The Fast Diet, a how-to diet book by Dr. Michael Mosley asks one question: “is it possible to eat normally,
five days a week, and become slimmer and healthier as a result?”
His answer is yes.
After a checkup at his doctor’s office, Mosley was stunned—as a doctor himself—at the terrible results. Slightly over-weight, high cholesterol, and heading towards diabetes, Dr. Mosley realized it was time for change. He tried a calorie restriction diet, but this was too strict of a lifestyle to follow. Soon after, he was introduced to Intermittent Fasting, and this caught his attention.

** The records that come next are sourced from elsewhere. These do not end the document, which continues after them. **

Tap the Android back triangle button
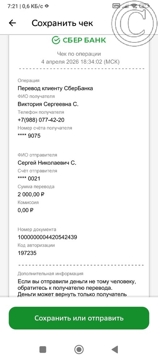158x360 pixels. (x=115, y=350)
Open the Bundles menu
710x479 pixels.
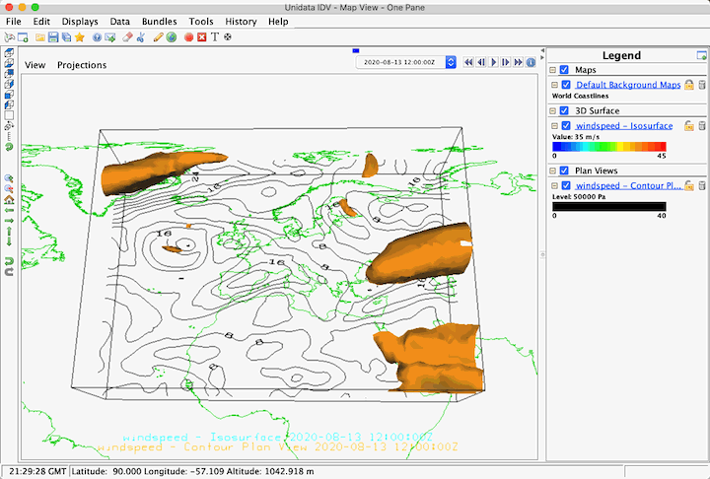159,21
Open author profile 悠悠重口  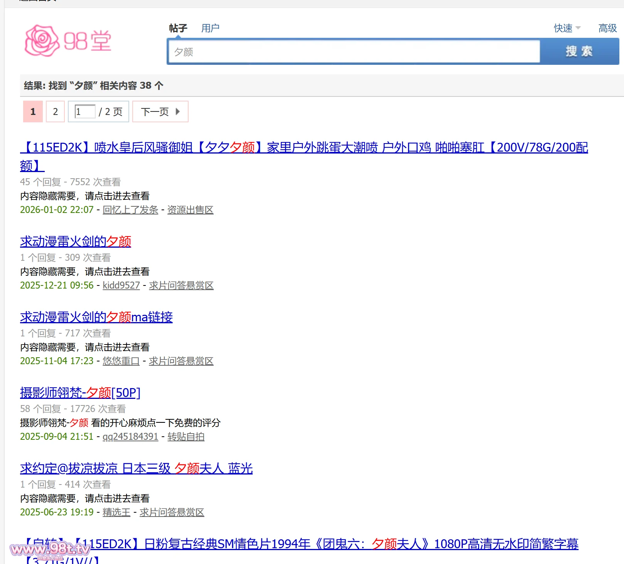click(x=121, y=361)
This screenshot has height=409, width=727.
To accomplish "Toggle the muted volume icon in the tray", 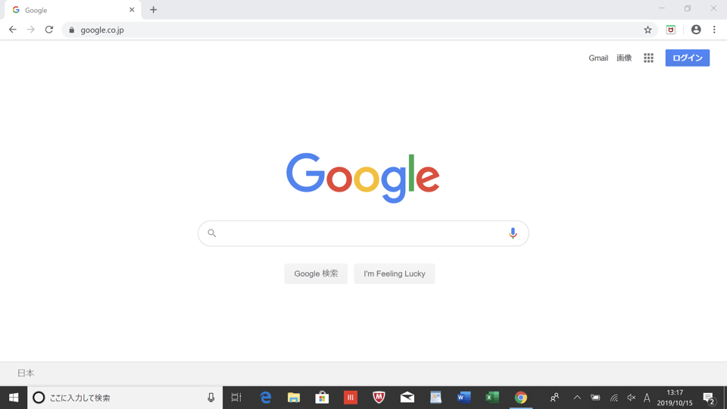I will (x=631, y=398).
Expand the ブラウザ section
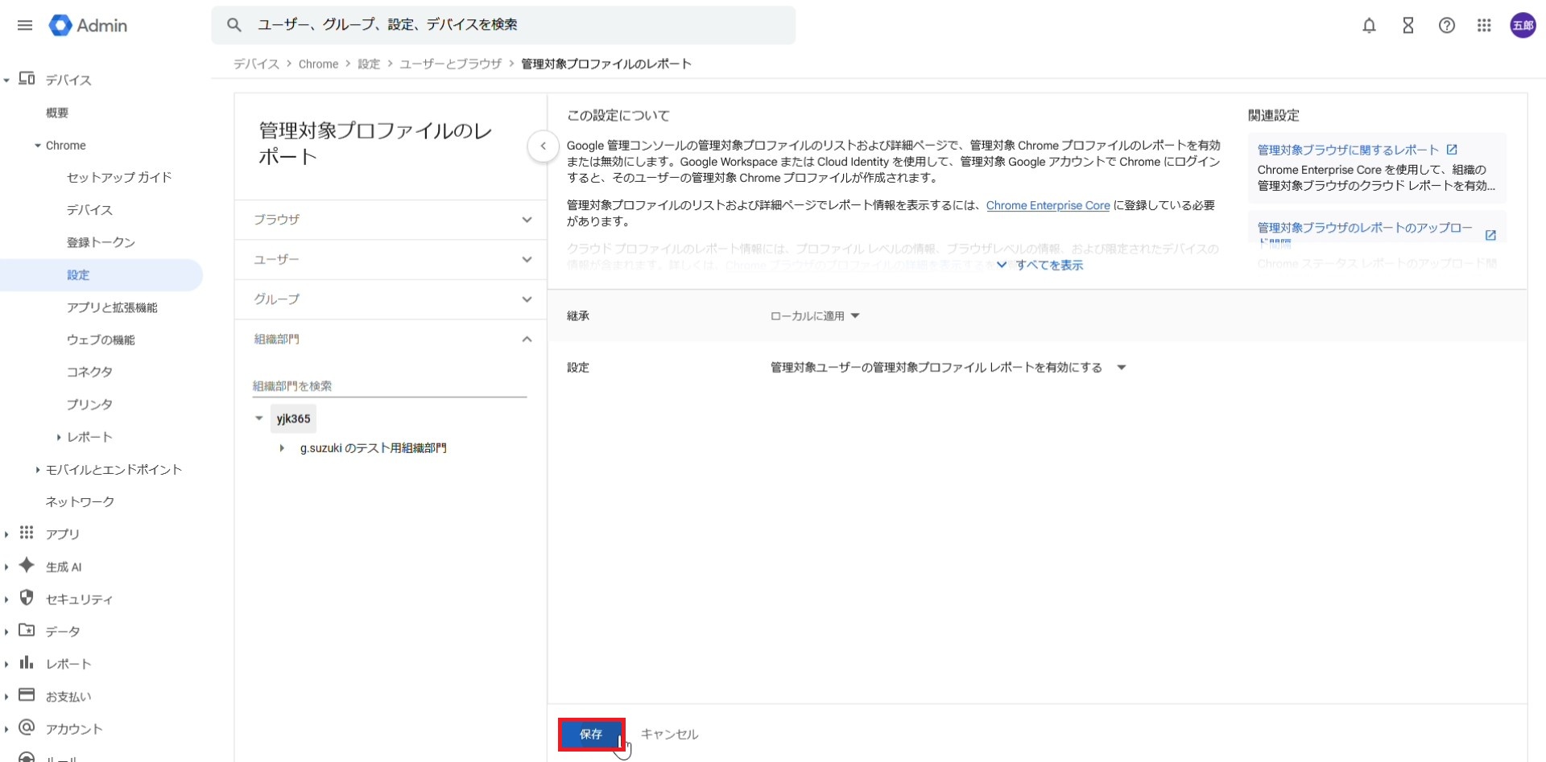 point(527,220)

Experimenting and modifying previous forms of intermittent fasting, Dr. Mosley created his own approach to a healthy diet. For him this didn’t mean eliminating food, but rather reducing one’s calorie intake for two non-consecutive days per week, which he calls the 5:2 approach. This revolutionary diet helped Dr. Mosley not only lose weight, but also gain overall improved health and fitness. His followers have reported tremendous improvements in health since beginning the Fast Diet, and science suggests eating this way supports anti-aging benefits.
Two non-consecutive days a week simply cut your calorie intake to 500 calories/day (females) or 600 calories/day (males). On non-fasting days, eat what you want—really!
As Dr. Mosley says, “counterintuitive as it may seem, no foods are off-limits, none forbidden. On the five days a week when we’re not restricting calories, we both eat freely—fish and chips, roast potatoes, cookies, cake. The Illinois study certainly found that volunteers encouraged to eat lasagna, pizza, and fries, during ‘off days’ still lost weight.”
Why does this work?
For longevity. This type of mild fasting works by signaling to the body that you are in a state of famine. When eating regular amounts of food, the body is focused on growth and only growth—not repair. When the body thinks you are enduring famine, instead of putting energy towards growth, a high energy job, it works instead on repairing the body—focusing to make the body stronger to withstand the ‘famine.’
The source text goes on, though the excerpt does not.